“The Lord is a refuge for the oppressed, a stronghold in times of trouble.”
I think one reason why films are so popular today is that we have not done a good job in our own emotional formation, in navigating self-discovery, especially men. And most of us haven’t been given the tools that we need to work through tragedy and suffering. Many of us just shove it down. And what movies do, in a weird way, is to allow us to weep.
That’s what catharsis is – the ability to re-experience a tragedy at a safe distance but still be close enough to it to process it. That is what happens in so many of the Psalms. When you’re angry about something that happened a while ago, maybe a few hours, a few days, or even a year ago, Psalms allows you to express, “God, I’m really, really angry about that.” And you finish by saying, “But, I trust you and I praise you and I thank you.”

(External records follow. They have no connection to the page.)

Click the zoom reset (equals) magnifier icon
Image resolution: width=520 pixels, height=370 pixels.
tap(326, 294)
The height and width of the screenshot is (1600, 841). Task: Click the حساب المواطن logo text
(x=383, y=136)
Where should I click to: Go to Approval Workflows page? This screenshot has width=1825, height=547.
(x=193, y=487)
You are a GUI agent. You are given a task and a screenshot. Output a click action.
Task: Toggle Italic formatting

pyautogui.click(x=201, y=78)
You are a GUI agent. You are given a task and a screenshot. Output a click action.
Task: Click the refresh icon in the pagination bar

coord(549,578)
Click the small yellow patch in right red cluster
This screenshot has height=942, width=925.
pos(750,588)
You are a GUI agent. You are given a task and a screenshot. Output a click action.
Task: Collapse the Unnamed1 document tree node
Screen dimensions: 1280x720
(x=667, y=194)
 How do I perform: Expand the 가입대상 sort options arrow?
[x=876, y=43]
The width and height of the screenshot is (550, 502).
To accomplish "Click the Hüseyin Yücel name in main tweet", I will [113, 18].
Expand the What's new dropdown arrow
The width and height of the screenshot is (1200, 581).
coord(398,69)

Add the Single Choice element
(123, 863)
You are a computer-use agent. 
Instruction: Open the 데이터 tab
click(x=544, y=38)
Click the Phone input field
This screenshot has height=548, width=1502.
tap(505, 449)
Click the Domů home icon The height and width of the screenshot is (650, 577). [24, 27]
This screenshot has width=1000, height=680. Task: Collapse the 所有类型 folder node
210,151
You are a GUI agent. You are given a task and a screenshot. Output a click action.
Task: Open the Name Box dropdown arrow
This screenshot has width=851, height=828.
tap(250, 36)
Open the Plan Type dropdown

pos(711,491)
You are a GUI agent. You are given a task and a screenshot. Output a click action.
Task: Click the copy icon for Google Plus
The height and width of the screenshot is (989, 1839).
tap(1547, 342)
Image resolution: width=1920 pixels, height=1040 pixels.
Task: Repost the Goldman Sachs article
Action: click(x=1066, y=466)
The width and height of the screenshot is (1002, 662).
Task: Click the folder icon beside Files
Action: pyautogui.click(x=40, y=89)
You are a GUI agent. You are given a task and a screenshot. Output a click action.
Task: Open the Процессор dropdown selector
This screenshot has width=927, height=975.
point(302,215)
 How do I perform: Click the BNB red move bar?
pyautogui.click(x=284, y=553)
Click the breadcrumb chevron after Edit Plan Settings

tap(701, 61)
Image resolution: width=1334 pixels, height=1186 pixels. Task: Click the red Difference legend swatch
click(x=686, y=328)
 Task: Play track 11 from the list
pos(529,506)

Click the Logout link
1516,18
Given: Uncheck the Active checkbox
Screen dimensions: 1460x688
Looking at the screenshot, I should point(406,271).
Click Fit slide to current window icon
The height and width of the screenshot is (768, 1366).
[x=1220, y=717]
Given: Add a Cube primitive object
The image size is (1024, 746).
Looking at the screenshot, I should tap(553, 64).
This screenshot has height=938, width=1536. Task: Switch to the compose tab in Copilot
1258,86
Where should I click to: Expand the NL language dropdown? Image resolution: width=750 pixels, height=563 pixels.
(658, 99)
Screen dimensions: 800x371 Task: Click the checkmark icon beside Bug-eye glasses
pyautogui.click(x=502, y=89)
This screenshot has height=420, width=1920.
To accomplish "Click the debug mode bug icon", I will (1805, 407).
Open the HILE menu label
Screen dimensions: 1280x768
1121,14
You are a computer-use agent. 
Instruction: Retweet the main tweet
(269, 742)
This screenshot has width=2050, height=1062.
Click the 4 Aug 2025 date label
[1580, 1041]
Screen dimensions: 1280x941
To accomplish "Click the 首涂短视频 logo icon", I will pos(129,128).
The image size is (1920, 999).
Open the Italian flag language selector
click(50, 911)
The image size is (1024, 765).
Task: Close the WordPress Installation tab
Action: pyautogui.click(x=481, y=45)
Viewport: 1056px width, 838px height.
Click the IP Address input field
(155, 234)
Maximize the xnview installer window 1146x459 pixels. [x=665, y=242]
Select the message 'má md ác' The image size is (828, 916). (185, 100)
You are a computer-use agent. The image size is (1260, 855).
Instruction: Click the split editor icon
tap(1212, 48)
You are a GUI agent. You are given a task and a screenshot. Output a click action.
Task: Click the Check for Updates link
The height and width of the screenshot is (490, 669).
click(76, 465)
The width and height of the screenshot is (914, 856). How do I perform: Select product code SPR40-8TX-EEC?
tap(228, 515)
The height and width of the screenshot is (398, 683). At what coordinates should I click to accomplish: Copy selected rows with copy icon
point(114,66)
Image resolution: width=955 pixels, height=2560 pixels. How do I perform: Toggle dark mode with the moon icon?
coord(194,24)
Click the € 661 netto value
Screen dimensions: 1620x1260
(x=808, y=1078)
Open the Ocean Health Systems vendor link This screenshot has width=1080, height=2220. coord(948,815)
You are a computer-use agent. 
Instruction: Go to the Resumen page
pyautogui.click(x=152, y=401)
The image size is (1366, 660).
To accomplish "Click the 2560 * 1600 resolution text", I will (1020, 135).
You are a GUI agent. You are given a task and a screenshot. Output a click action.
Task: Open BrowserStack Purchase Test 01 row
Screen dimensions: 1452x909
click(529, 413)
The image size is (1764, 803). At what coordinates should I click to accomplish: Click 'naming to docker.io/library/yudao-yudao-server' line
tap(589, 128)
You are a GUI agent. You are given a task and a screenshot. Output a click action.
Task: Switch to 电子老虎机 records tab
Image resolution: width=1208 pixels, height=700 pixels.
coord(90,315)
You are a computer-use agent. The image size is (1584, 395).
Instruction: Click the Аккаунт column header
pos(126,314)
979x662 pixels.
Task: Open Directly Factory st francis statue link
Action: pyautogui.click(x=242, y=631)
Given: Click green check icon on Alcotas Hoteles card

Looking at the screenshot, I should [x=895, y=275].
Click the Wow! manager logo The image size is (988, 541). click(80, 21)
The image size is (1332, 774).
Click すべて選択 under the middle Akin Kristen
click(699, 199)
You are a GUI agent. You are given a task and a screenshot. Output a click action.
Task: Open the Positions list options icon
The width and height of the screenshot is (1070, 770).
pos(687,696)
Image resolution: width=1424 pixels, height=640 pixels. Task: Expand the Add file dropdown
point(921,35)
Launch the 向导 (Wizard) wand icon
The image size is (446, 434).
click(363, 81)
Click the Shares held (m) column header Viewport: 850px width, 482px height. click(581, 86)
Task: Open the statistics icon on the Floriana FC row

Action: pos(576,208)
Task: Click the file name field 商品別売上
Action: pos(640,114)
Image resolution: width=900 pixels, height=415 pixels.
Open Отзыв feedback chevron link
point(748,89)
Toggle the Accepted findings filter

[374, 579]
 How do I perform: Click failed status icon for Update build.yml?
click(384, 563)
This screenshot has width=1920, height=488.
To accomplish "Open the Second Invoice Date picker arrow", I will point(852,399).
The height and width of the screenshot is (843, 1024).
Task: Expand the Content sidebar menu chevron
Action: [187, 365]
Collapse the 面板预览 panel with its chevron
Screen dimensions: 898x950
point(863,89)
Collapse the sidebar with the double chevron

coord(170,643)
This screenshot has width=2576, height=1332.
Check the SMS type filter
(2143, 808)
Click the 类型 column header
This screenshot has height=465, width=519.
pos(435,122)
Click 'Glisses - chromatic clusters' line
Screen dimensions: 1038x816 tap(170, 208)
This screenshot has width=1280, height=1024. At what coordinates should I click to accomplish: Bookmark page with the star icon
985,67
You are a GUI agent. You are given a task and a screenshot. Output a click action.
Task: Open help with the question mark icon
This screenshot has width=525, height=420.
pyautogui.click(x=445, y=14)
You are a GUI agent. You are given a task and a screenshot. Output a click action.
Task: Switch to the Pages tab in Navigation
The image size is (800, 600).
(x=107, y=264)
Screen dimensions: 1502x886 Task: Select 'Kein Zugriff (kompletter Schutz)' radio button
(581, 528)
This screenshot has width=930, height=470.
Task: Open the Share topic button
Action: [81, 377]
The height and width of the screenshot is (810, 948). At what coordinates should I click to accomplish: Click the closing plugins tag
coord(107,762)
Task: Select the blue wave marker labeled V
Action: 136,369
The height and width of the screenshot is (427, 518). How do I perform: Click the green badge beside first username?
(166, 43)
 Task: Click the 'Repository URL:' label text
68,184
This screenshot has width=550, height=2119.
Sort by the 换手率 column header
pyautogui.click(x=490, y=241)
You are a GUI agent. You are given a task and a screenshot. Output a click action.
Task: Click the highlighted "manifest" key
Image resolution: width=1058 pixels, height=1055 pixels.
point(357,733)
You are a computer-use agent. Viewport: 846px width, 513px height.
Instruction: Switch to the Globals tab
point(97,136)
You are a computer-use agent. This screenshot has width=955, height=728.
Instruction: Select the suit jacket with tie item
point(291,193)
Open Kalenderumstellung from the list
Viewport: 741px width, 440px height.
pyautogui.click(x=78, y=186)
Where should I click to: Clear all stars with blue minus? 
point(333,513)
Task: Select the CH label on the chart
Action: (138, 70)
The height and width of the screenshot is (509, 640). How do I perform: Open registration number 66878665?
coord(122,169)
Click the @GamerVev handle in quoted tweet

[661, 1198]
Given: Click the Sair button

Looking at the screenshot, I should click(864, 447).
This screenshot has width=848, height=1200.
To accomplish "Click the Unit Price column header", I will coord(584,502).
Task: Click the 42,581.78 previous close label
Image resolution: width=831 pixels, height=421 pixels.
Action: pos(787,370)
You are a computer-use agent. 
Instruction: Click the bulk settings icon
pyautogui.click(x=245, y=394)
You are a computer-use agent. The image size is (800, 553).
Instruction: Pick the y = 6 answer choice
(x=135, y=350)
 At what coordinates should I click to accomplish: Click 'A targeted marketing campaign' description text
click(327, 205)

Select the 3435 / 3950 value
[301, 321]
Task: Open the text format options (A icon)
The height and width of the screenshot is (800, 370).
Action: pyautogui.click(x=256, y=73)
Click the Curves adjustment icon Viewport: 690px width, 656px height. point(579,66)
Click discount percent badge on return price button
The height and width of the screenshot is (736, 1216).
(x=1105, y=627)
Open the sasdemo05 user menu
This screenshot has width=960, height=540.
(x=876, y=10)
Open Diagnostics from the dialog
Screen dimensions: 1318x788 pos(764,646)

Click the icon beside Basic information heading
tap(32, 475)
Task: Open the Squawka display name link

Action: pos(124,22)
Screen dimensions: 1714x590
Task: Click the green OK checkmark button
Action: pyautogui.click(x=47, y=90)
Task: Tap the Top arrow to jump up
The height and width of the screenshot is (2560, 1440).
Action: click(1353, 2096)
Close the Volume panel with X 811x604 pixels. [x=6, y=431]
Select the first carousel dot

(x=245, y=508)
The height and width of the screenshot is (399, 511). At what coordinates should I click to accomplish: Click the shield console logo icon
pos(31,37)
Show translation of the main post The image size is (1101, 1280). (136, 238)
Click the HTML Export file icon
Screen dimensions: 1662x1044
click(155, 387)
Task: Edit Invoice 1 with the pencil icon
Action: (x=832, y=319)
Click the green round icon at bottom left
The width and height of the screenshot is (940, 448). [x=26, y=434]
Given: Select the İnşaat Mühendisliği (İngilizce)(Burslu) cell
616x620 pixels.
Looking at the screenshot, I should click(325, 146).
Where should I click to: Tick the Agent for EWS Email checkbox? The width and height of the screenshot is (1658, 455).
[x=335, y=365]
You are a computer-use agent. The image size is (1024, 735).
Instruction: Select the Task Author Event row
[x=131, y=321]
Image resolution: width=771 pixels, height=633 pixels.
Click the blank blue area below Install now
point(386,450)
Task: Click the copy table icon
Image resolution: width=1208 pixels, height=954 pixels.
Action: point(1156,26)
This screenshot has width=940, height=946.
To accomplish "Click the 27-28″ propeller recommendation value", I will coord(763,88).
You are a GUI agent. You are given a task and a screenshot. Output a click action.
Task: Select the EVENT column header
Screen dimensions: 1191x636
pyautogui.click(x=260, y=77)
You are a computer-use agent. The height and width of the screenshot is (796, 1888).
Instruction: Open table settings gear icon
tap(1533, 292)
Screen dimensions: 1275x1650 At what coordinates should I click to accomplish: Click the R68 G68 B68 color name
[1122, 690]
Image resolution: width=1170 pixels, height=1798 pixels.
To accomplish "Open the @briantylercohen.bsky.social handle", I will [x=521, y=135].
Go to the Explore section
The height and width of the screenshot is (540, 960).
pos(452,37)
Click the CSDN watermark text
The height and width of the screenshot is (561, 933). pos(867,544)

There’s something cathartic about the rhythm of the Psalms because the Psalms of anger aren’t just angry; they always finish with something positive like, “But still I trust you” and “Hallelujah.” All the Psalms say to God in different ways that “I’m angry, but I trust you; Hallelujah.” And that is the rhythm of the Christian experience.
PRAYER: Dear Lord, you know the things that are still unresolved in my heart, that still cause me pain, but I trust you, praise you, and thank you. Amen.
REFLECTION: What is one thing that still angers you? Now, take that thing and bring it to the Lord in prayer.